10/25/2024
I recently had a panicked client come in with a very misrepresented concept of what the cost was to do a mildly corrective steel set on her horse. She had read something about corrective shoeing recently, and the author had indicated an enormous and inaccurate price tag, without a description of what all that had entailed.
Knowing a little about the context of what was posted, I assured her that what one horse versus the other required were not at all the same. Steel and composite shoeing are two completely different animals, are required at different times, and live in different zip codes. But it got me thinking, since many people aren’t familiar or aware.
Let’s talk about the cost associated to do a corrective composite shoe package. These situations are often presented when a horse has minimal nailing surface available, needs significant correction beyond what traditional materials have available, or needs a reduction in capsular reverberation, whether it be due to laminitis, navicular or other injury. In order to glue on a corrective composite shoe set, you need:
-composite shoes: $36-$60/pair, depending on the flavor.
-Glue: To do corrective work, it’s best to use acrylics like Equilox. This usually runs about $110 tube, and you get approximately 4-6 sets out of a tube if all goes swimmingly. If you want to be fancy and match your black hooves with black glue, then you need to be prepared for $22/foot, as that’s what single use tubs with dye packs cost.
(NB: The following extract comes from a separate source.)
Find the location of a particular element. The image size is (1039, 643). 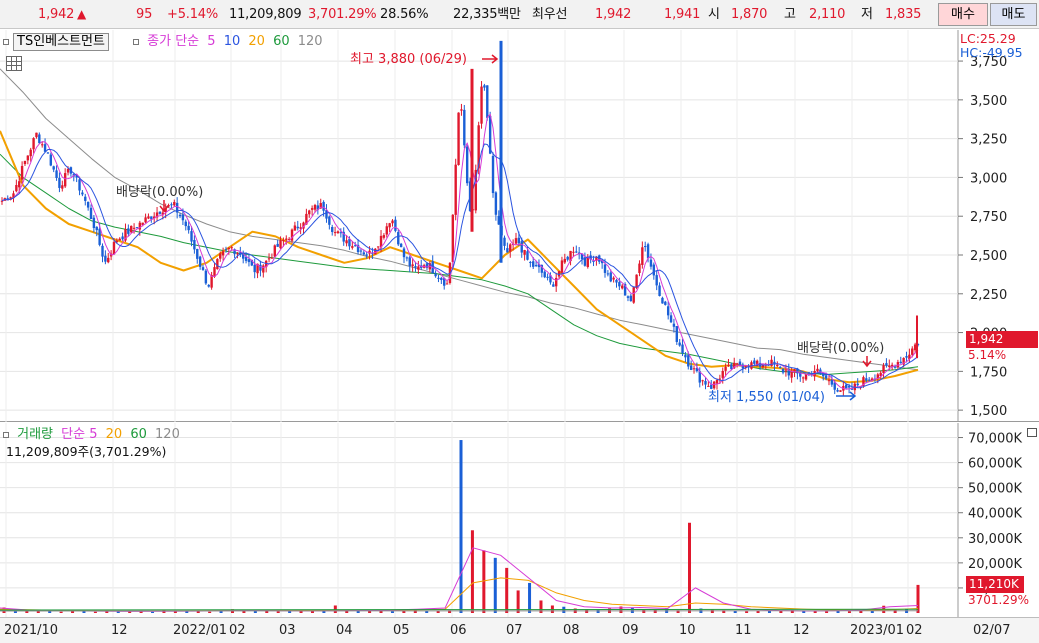

price-legend is located at coordinates (8, 42).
-Dental Impression material (DIM): $100 or so a tub, and I get about 10 sets out of a tub.
-Casting: if your horse is lacking in nailing surface, and you need corrective work, you must cast over the shoe to add permanence to the package. I use some of the best casting on the market at $16/roll. Less expensive (but prone to greater rate failure) material ranges from $7, up to $18/roll for comparable. Casting also requires dorsal wall glue which adds another 2oz.
—Fungi-dye and Hoof Clay: Since we are closing up the space to air contact, we need to protect from infection prior. Fungi-dye is a pour on substances that both sterilizes and changes color when it comes into contact with fungus. Once the surface has been disinfected, then I add a layer of sterile hoof clay to ensure a layer between the tissues and the shoe. These run $13/bottle and $56/tub roughly, and I get between 10-20 sets out of each.
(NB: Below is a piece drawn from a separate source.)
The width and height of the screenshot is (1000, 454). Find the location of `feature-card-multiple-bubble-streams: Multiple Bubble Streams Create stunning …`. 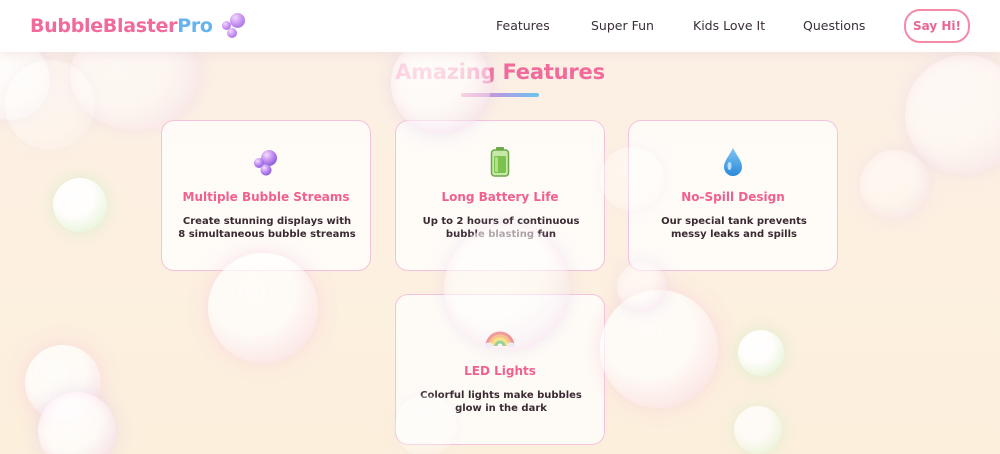

feature-card-multiple-bubble-streams: Multiple Bubble Streams Create stunning … is located at coordinates (266, 196).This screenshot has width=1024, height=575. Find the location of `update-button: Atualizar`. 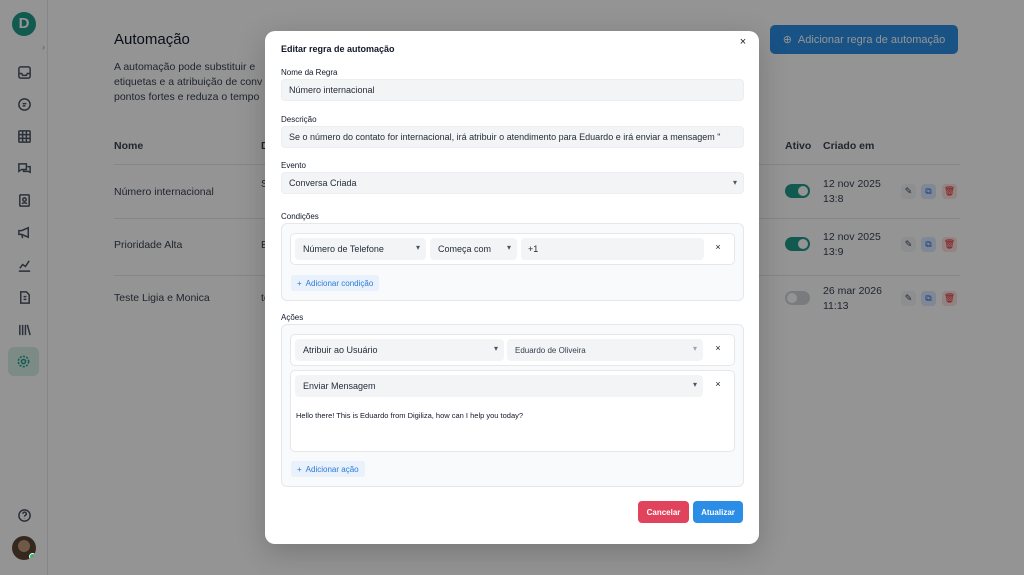

update-button: Atualizar is located at coordinates (718, 512).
Are you keeping track? For those at home, we are conservatively at $110 ($155 if you use the stuff I do) JUST IN MATERIALS for front shoes. The farrier hasn’t even started trimming your horse yet.
This is why corrective composite shoes run $300-$400 for a front set. By the time the farrier has traveled ($35-$50) trimmed ($50-$75), and shod (usually about $50/foot for glue as you can figure approximately 45 minutes to an hour of prep from start to finish, per foot, and often they’re building tedious glue wedging from radiographs), it is not particularly profitable.
BUT—often the need is not permanent. Many horses cycle through expensive composite corrections in 2-4 cycles. Sometimes even just 1.
So. Protect your investment—don’t turn out in muddy conditions. Glue, no matter how strong, whether correctly applied or not, deteriorates with constant contact with moisture. If you know your horse is apt to be rambunctious, add some light sedative to the mix the first couple turnouts. Keep the horse in for 8 hours for the glue to set in its entirety if it hasn’t been reinforced with nails.
If it comes off in perfectly dry conditions while your horse is mooching in a field, thats glue failure and all of us guarantee our work.
If you fail to follow instructions, or you’re beyond 10 days, that’s owner oversight, or general wear, just like any other pulled shoe.